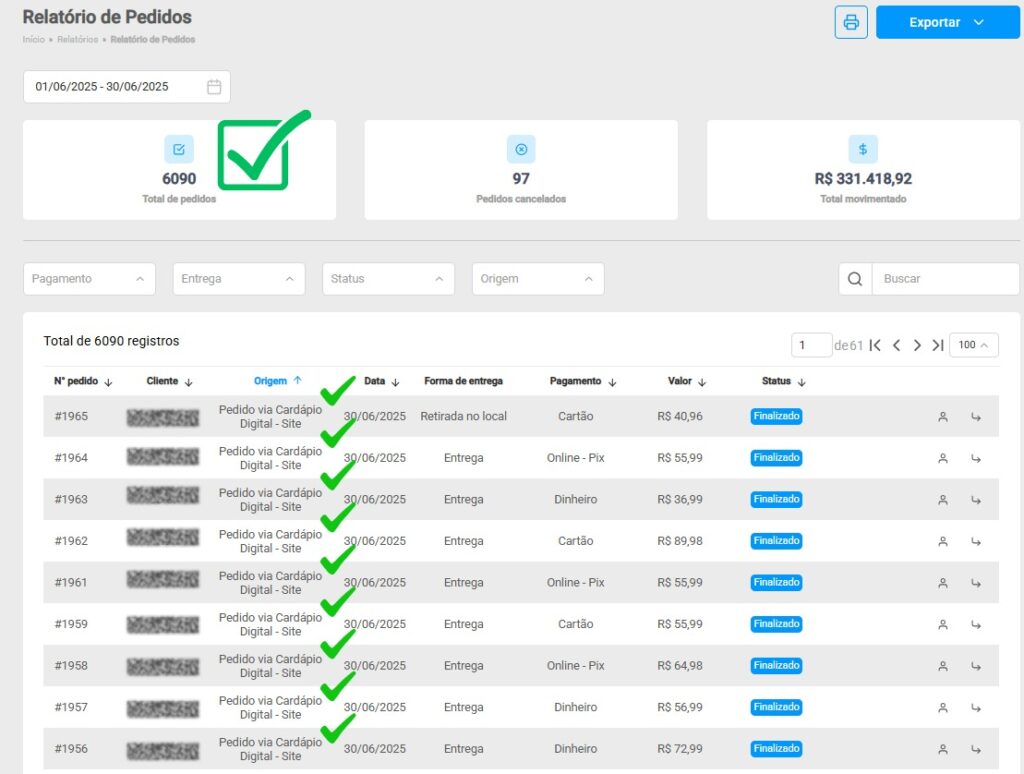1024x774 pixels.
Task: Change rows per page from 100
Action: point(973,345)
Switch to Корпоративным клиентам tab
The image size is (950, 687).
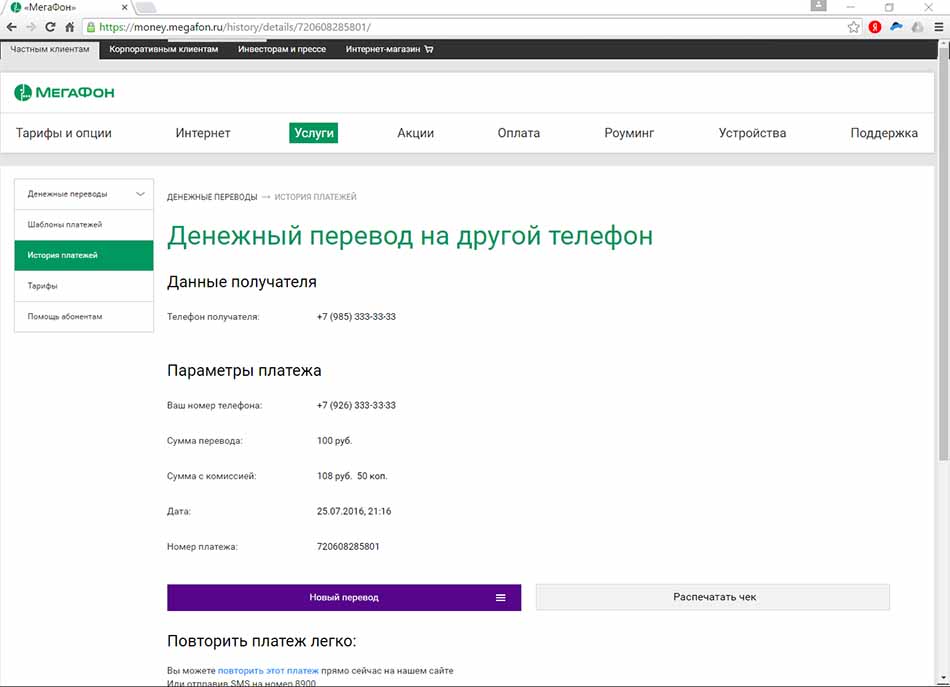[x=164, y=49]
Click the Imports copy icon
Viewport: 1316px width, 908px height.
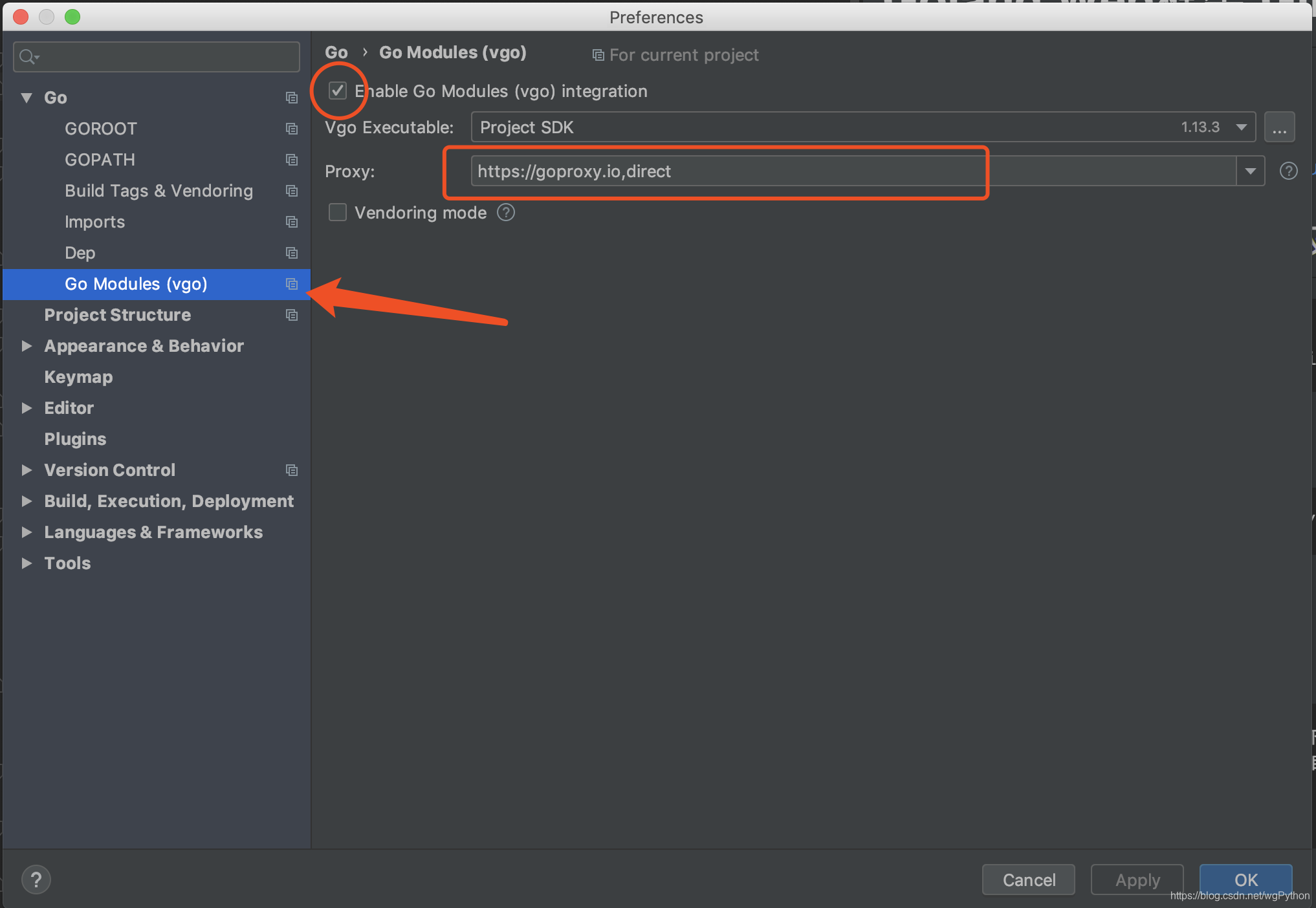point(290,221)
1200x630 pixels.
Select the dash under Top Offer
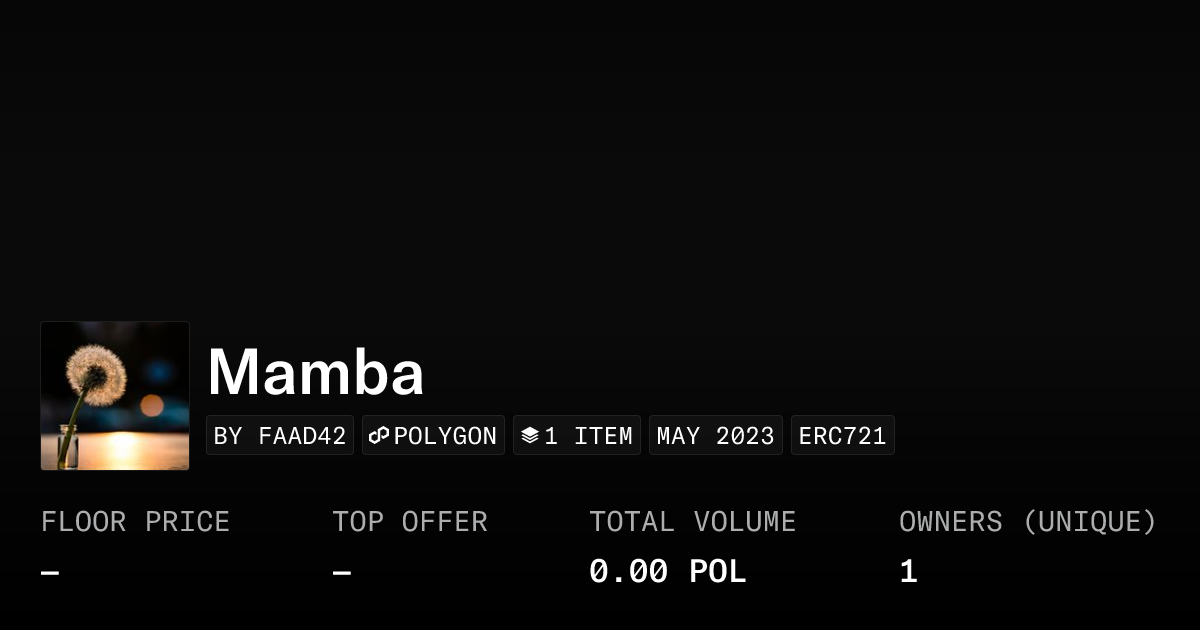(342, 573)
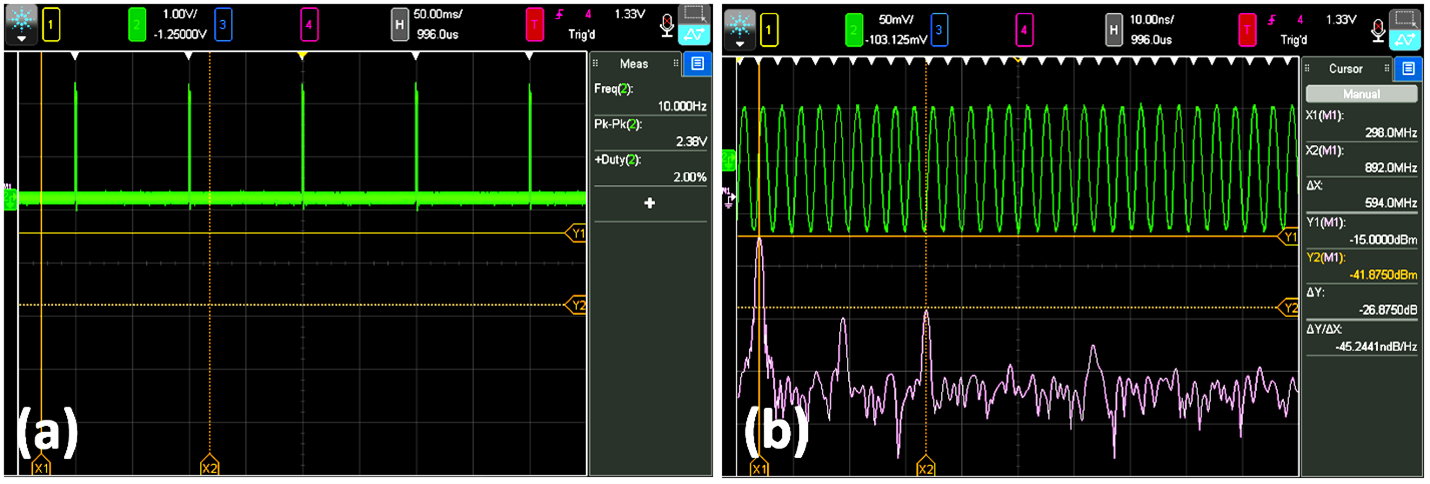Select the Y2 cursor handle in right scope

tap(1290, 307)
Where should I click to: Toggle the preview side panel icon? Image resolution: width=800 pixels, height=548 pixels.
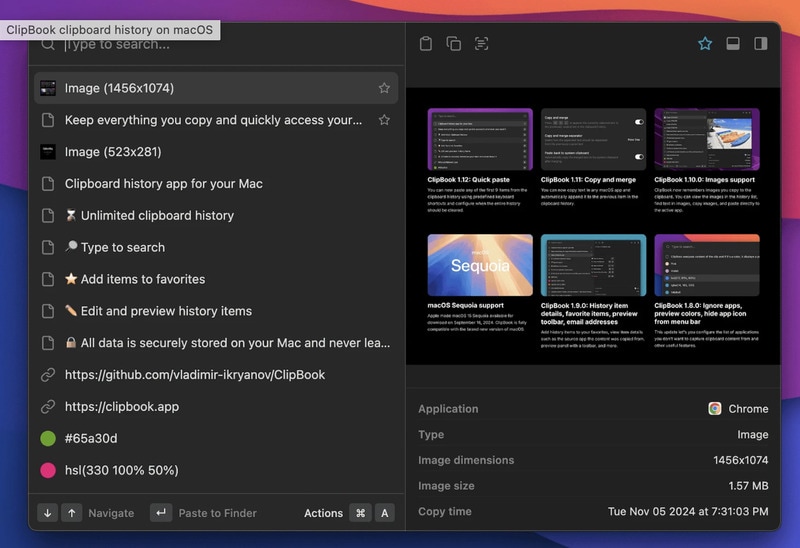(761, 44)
+ + +
The problem:
If a picture falls within the lines from the one containing "Switch to Корпоративным клиентам tab" through the end of the material, leave it out while repeating those lines exactly.

Result:
Switch to Корпоративным клиентам tab
The image size is (950, 687).
[x=164, y=49]
Click the Imports copy icon
Viewport: 1316px width, 908px height.
point(290,221)
1200x630 pixels.
Select the dash under Top Offer
(342, 573)
Select the Y2 cursor handle in right scope

tap(1290, 307)
Where should I click to: Toggle the preview side panel icon? Image resolution: width=800 pixels, height=548 pixels.
(761, 44)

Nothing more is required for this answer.